> **Instructions for the task**
Below are records with pictures in them. Output exactly the lines from the one with "Enter full screen mode" through the one with "The width and", both included, and leave every picture out; give only those lines.

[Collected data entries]

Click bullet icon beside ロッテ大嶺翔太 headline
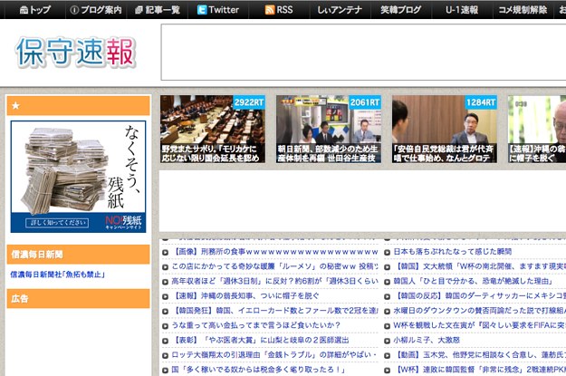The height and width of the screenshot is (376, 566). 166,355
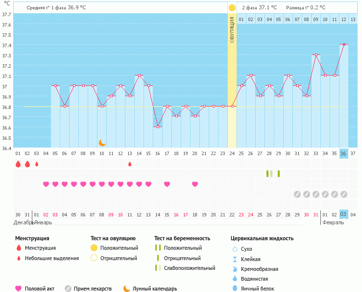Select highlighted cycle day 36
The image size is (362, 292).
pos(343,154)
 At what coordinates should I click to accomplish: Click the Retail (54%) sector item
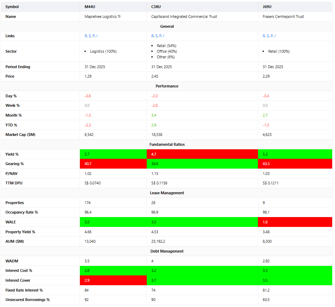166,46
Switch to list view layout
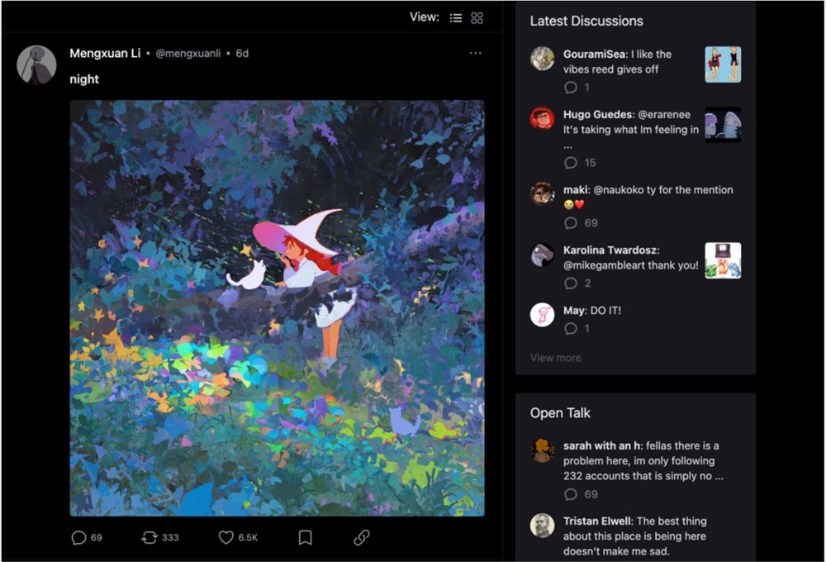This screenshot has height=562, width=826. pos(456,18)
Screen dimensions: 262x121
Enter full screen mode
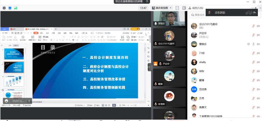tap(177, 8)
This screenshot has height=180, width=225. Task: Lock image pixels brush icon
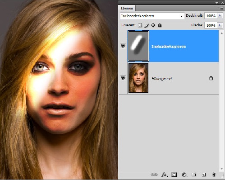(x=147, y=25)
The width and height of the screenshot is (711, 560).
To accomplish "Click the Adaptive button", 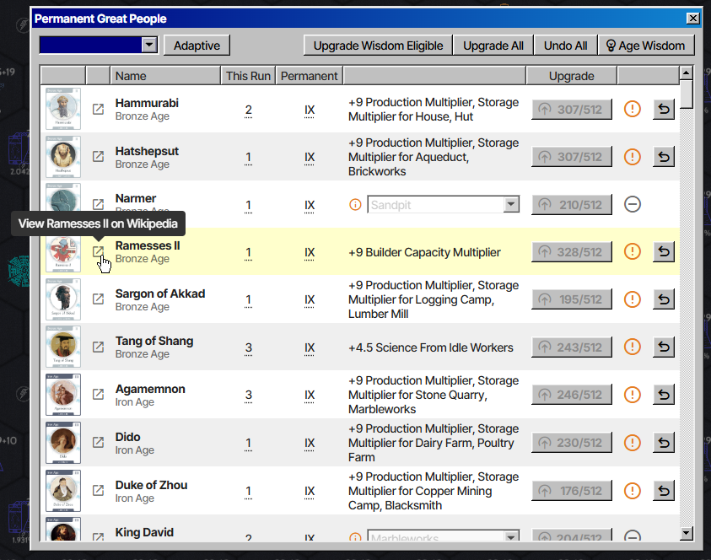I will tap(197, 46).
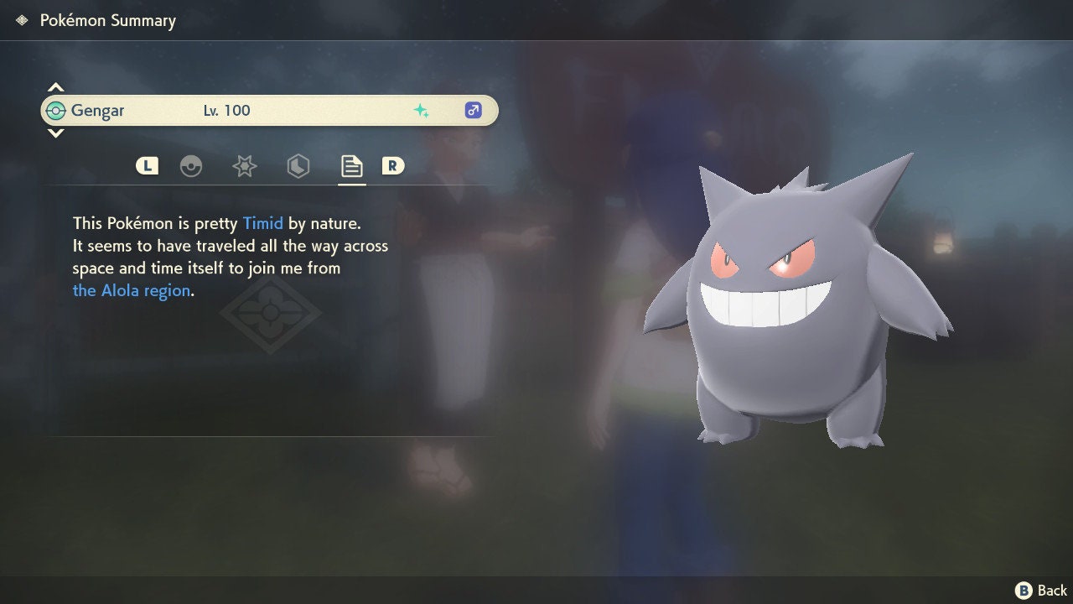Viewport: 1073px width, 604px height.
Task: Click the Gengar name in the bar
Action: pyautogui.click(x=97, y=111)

> **Written answer**
Enter full screen mode
tap(177, 8)
This screenshot has height=180, width=225. Task: Lock image pixels brush icon
(x=147, y=25)
The width and height of the screenshot is (711, 560).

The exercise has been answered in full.